__EXCERPTED PASSAGE__:
* BEGIN *

I am now beginning to like flying

jim winter

Dear Mother and Dad,

I passed my 20 hour check-and I only had 17 hours and 3 minutes previous to the flight. My instructor just about scared me to death when he told me I was going up for the Army check ride. You see, most of the fellows, unless they’ve had some flying experience before, don’t go out for their check until they have anywhere from 20 hours to 28 hours. All I can say is my instructor must have a lot of confidence in me. I hope I continue my good work. When I’m up there all alone-flying that $18,000 ship-I realize what a responsibility Uncle Sam has given me. I am now beginning to like flying-I can’t really say I was too crazy about it before because I worry so much. I have much more confidence in myself now-my instructor said I was the best student he has had so far. I just about dropped over-don’t think I’m bragging because those wings aren’t on my tunic yet, until they are anything can happen. The Army Lieut. that gave me my check ride is really a swell fellow. I was scared to death naturally but, as soon as he talked to me, I felt at ease. I thought it went lousy but he seemed to think I did alright especially when he found out I had only 17 hours and three minutes (total time) to my credit.

I received a letter from Dad and two from you, Mother, I’m trying so hard to keep up my correspondence but, it’s quite a job with the amount of free time we have. I don’t think Bob would write Auntie all the time he was away if he were in the Air Corps.

Well, darling, I must cut it short now.

Love Jim

So they are going to cut off the fuel oil now


Dear Mother, Dad and Jocie

Four of your letters came yesterday-they were wonderful darlings. Say, Mother, don’t think I have washed out, because I haven’t (knock on wood) but, I wanted to impress upon you that washing out is not an uncommon occurrence here. If I ever did wash I could try bombardier. I have written to a friend of mine who selected bombardier instead of pilot. He likes it very much and is very happy he made the choice. I think this Air Corps is alright-you have a pretty good chance of getting your commission-that’s what I want.

* END *

__RAW RECORDS__:
* BEGIN *

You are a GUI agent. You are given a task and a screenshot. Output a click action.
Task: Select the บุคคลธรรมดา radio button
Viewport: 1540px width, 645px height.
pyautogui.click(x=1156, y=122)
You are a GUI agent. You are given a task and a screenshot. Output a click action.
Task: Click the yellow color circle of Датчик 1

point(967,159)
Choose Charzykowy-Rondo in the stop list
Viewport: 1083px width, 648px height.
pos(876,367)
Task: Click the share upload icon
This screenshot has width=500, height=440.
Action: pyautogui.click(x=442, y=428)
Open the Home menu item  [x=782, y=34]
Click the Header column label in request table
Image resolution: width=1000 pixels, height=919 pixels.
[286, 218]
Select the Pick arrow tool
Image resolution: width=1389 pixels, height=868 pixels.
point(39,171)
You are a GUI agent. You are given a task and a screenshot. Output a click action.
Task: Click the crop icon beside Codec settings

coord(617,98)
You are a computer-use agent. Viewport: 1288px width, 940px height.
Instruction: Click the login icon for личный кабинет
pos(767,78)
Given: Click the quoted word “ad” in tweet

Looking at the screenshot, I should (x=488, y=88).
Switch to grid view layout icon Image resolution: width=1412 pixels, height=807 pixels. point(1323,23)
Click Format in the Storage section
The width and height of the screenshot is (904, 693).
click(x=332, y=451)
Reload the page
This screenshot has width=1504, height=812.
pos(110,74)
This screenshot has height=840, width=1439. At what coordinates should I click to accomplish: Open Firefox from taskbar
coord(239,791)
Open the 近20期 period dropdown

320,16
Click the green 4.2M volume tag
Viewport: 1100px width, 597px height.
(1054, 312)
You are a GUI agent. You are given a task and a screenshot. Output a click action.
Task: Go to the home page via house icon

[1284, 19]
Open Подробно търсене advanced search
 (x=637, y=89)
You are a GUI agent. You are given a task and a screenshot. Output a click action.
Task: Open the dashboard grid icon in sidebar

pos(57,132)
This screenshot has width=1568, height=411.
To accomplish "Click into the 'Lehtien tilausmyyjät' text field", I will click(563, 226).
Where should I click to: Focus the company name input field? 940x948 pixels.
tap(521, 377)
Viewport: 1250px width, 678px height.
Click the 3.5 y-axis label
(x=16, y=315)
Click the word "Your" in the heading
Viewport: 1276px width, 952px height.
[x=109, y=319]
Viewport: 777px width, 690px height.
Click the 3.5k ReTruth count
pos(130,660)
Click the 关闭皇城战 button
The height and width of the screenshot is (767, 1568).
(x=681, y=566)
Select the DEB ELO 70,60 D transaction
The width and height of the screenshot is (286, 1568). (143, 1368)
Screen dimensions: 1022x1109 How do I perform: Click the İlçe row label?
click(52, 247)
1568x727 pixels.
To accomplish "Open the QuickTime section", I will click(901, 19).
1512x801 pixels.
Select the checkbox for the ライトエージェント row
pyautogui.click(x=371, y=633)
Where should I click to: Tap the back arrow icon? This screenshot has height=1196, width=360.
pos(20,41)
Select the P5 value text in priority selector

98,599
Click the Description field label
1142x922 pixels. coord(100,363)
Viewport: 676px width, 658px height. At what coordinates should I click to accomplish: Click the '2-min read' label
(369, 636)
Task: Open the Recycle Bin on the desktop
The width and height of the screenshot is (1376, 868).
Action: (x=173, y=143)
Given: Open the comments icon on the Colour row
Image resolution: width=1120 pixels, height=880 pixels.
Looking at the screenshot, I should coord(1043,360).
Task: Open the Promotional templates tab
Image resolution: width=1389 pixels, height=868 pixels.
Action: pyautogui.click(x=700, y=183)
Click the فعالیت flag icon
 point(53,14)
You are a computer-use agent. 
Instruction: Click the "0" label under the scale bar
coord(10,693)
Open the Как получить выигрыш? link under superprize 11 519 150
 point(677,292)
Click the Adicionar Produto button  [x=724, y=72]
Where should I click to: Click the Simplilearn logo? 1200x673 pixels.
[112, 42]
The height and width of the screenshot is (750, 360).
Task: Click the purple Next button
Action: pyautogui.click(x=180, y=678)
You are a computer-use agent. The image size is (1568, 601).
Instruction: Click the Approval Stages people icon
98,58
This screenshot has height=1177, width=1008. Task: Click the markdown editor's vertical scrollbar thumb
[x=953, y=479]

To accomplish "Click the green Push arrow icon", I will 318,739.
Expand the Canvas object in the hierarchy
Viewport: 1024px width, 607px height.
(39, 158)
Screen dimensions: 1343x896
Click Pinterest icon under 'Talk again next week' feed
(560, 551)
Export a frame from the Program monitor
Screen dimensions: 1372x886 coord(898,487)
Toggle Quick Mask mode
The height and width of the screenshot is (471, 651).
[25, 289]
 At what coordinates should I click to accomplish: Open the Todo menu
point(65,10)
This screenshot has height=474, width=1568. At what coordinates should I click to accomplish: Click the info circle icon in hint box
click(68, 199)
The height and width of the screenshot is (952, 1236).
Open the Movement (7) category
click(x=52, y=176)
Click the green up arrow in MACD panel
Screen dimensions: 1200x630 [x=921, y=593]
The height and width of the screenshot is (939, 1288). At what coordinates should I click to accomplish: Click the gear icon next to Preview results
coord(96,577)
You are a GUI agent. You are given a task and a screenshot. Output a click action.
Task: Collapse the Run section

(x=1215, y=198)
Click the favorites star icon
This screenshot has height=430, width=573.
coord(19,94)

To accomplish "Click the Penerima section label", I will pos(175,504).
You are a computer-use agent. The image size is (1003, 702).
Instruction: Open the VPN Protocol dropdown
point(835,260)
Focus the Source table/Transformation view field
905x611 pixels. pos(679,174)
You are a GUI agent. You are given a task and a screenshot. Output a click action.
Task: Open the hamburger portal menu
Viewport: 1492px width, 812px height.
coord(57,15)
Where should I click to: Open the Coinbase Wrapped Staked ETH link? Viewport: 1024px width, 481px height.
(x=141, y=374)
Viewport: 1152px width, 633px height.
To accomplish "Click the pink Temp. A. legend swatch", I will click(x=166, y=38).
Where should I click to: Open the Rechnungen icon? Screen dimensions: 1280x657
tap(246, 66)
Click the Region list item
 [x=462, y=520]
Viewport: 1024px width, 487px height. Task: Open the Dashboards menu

* END *

__WHAT TO DO__:
1. Give again, word for word, the part of the letters starting at "Four of your" and ending at "what I want.".
2. For each statement below, say whether it agrees with the letters, answering yes or no and quoting the deciding words.
(a) Jim had 17 hours and 3 minutes of flying time before his check flight.
(b) The Army lieutenant who gave the check ride kept Jim nervous the whole time.
(c) Jim's friend who chose bombardier regrets that choice.
3. List every person named in the salutations and signatures of the letters.

__RESPONSES BY TASK__:
1.
Four of your letters came yesterday-they were wonderful darlings. Say, Mother, don’t think I have washed out, because I haven’t (knock on wood) but, I wanted to impress upon you that washing out is not an uncommon occurrence here. If I ever did wash I could try bombardier. I have written to a friend of mine who selected bombardier instead of pilot. He likes it very much and is very happy he made the choice. I think this Air Corps is alright-you have a pretty good chance of getting your commission-that’s what I want.

2.
(a) Yes: "I only had 17 hours and 3 minutes previous to the flight."
(b) No: "as soon as he talked to me, I felt at ease."
(c) No: "He likes it very much and is very happy he made the choice."

3. Mother, Dad, Jocie, Jim